When I was in a fifth grade classroom last week, the students told me that they had been puzzling a little together about the meaning of “normal,” and wanted to ask me about it. What is normal?
The dictionary says being normal is being “an average person,” the students told me.
“But no one is the same,” one student said.
“Well, what does it mean to be an average person?” I asked.
“Well, an example of not normal would be pouring gasoline on your cereal,” offered a student.
“But what if there was a city the size of Washington DC whose population all poured gasoline on their cereal every morning? It would be normal for them,” countered another.
“And what would make that normal?” I asked.
“The fact that most people do it,” answered the student.
“So then is the meaning of normal what most people are or do?” I asked.
“Perhaps normal is whatever your tradition or culture thinks you should do,” suggested a student. “Something might be normal to other people, but not within your tradition.”

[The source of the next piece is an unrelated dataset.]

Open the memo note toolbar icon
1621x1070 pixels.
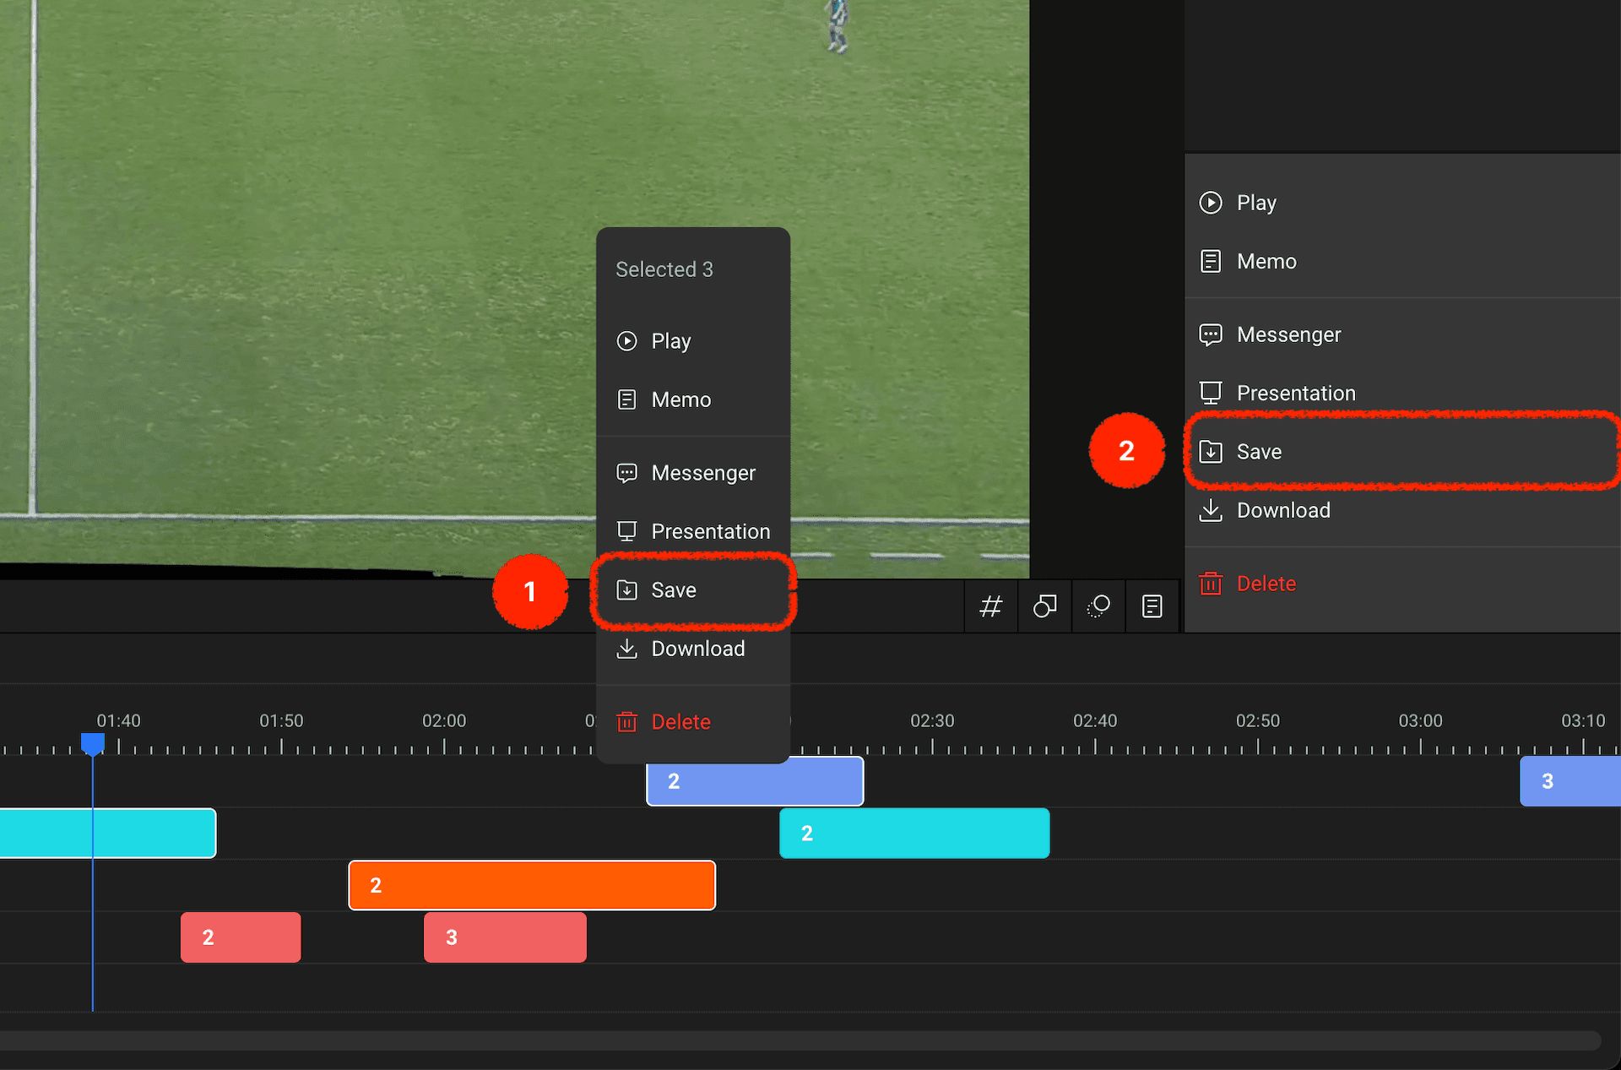click(x=1152, y=606)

“I think that normal is just something that we think,” mused another student. “Like nothing is really normal. Normal is just something people round things off to. It’s normal to open a door to go to school, so it’s usually true, but sometimes it’s not like that. Normal is just a thought people use to round off how we understand things.”
“Kind of like a shorthand, to describe how we ordinarily do things?” I asked.
“Yes, exactly,” he replied.
“But it’s a shorthand for what most people think,” responded a student.
“Sometimes it’s good to be what people call ‘not normal,’ ” another student broke in. “It would be really boring if everyone was normal, whatever normal is.”